■ DATASET EXCERPTS
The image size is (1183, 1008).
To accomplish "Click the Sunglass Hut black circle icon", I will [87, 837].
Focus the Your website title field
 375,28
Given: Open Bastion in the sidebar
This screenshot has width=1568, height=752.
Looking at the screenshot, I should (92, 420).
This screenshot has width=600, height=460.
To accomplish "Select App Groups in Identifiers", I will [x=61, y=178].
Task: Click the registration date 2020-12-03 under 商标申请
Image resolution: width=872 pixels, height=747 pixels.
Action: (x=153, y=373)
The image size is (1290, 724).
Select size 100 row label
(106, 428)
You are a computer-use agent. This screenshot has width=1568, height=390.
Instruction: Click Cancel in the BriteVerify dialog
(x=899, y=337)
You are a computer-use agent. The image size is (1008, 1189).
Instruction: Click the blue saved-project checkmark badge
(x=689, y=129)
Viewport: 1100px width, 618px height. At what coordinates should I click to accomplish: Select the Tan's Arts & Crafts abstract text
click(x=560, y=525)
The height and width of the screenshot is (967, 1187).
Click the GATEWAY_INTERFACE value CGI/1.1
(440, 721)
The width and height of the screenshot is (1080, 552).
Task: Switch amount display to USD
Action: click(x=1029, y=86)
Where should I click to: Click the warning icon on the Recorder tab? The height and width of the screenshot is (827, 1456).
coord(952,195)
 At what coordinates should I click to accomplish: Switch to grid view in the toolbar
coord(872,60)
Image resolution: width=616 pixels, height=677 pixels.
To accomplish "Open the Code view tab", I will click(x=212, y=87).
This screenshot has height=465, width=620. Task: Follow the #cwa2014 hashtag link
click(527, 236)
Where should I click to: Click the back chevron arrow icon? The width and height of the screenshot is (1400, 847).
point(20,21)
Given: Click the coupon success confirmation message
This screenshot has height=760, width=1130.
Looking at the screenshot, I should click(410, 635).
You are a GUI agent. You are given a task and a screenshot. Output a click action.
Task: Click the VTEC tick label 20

■ AIM OF THE TASK
Within the entries, find all lines holding "Open" and copy each one.

■ EXERCISE RESPONSE
Given: Open Bastion in the sidebar
To accomplish "Open the Code view tab", I will click(x=212, y=87).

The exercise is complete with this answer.